Knoxville (WVLT) - Thanks to court fights and term limits, Knox County has a new sheriff, and ten new faces in eleven elected jobs.
In the first and sixth commission districts: Josh Jordan replaces his mother, Diane and Sharon Cawood succeeds her husband, Mark.
Chuck Bolus replaces Billy Tindell in the second district. The fourth district gets two new faces: Richard Cate and Lee Tramel.
Former commissioner Frank Leuthold replaces John Griess in the fifth, Jack Huddleston moves into the 8th district seat and Tim Greene, to the ninth.
Volunteer TV's Gordon Boyd examines the decisions and why the process may leave as many people frustrated as fulfilled.
Some claim this really a test of who has more pull, County Mayor Mike Ragsdale or now-former-Sheriff Tim Hutchison.
Depends on whose head you count where.
The new sheriff is Hutchison's choice, former assistant chief and rival JJ Jones.
Anointed successors also prevail in the Trustee's office.
But when term limited Commissioner Billy Tindell won out for County Clerk and had to leave his second district seat open, the dominoes fell fast.
"I think the votes are not gonna be that close, one way or the other," Knox County Commission Chairman Scott Moore said after Commissioner Tindell was named County Clerk.
"If they're close, it's gonna be nine to nine so somebody's got to change something."
Talk about prophetic, for no sooner do the nominations, and the voting begin to replace Commissioner Phil Guthe in District Four's B seat than we get:
"The vote for Scott Davis is nine, the vote for Lee Tramel is nine."
"Don't you wish you'd left Billy here?" someone shouts to a roar of laughter.
"I didn't see this coming, not at all," Tindell says.
Tindell won't say who he would've voted for if he could.
But, "People are getting tired of this, ballot after ballot after ballot," he says.
Ten straight deadlocked ballots.
"Something's gotta happen, or we'll be here 'til next week," Commissioner Greg Lumpy Lambert says.
More like a couple things?
"I don't see in reference to state law or charter law anything that allows me to continue voting on seats after my position has been vacated," Schmid says.
"Qualified, in this instance, means sworn."
Translation: once you're successor's sworn in, your done. Which, now ex-Commissioner John Schmid claims, is exactly what he interrupted: an attempt to swear in his successor Richard Cate, to break the stalemate:
"The process here speaks for itself. It stinks to high heaven," Schmid says.
Leaving it to candidate Scott Davis to clear the air by clearing the decks. "I hate to see our government put into turmoil and out of respect for that I respectfully withdraw my name."
"He said, Lee, I don't have the votes, you do. Do your best," Tramel says.
"There was nothing about me and Scott Davis and the fight we were in today," Tramel says. "That's just pure politics."
That, other Commissioners claim, is exactly the problem.
"When the Supreme Court would not allow us the option of having special elections, that they threw us into this," Lambert says.

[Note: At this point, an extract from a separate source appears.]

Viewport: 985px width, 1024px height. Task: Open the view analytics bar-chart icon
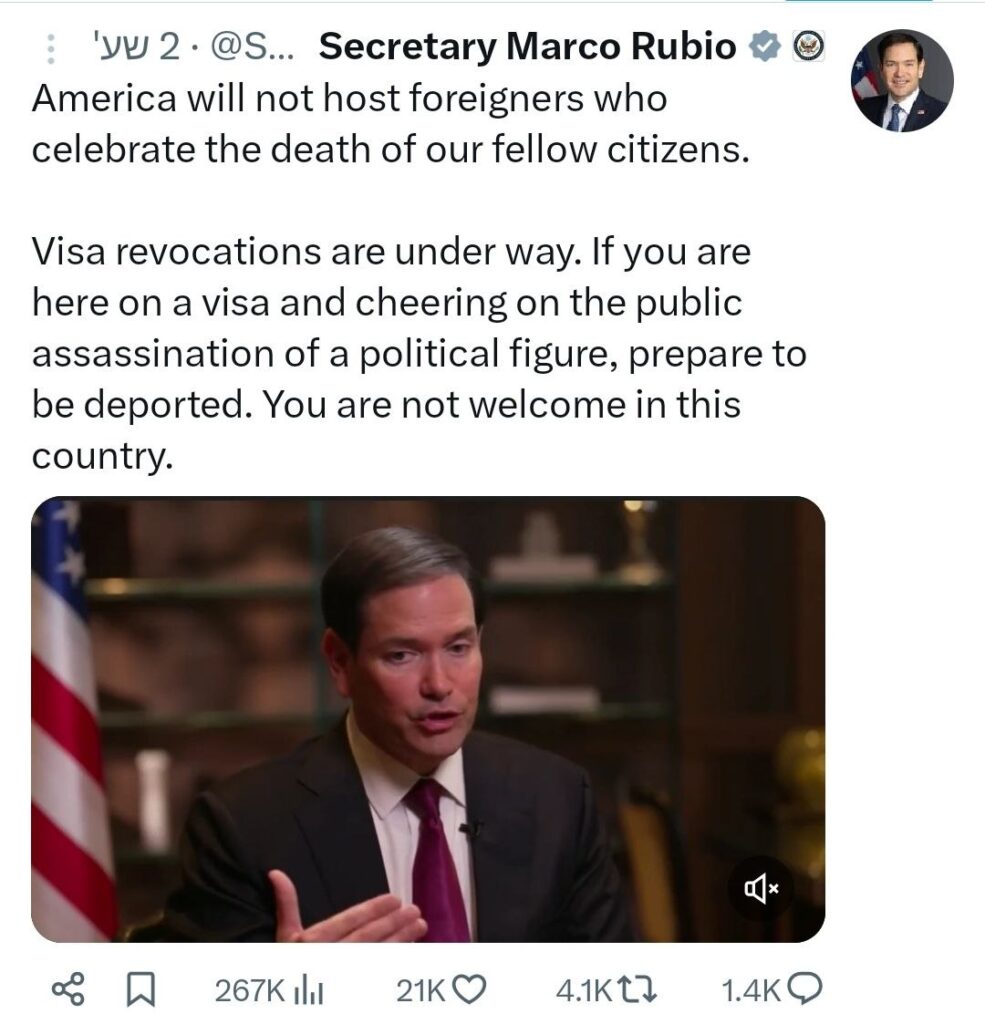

"If the citizens think this is a bad process, we need to go to Nashville to get the law changed," Chairman Moore says.
"I hope and pray that the public is so outraged by that in the 08 elections, they'll sweep 'em all out and put in people who'll do what's best for Knox County," Schmid says.
As expected, some folks see what's best differently?
Lawyer Herb Moncier is suing again, now in chancery court on behalf of Knox County taxpayers.
He claims that today's meeting and votes violate Tennessee's open meetings laws, on grounds that commissioners debated over who to appoint twelve days ago and that today's votes, specifically for lee Tramel, violated open meetings laws.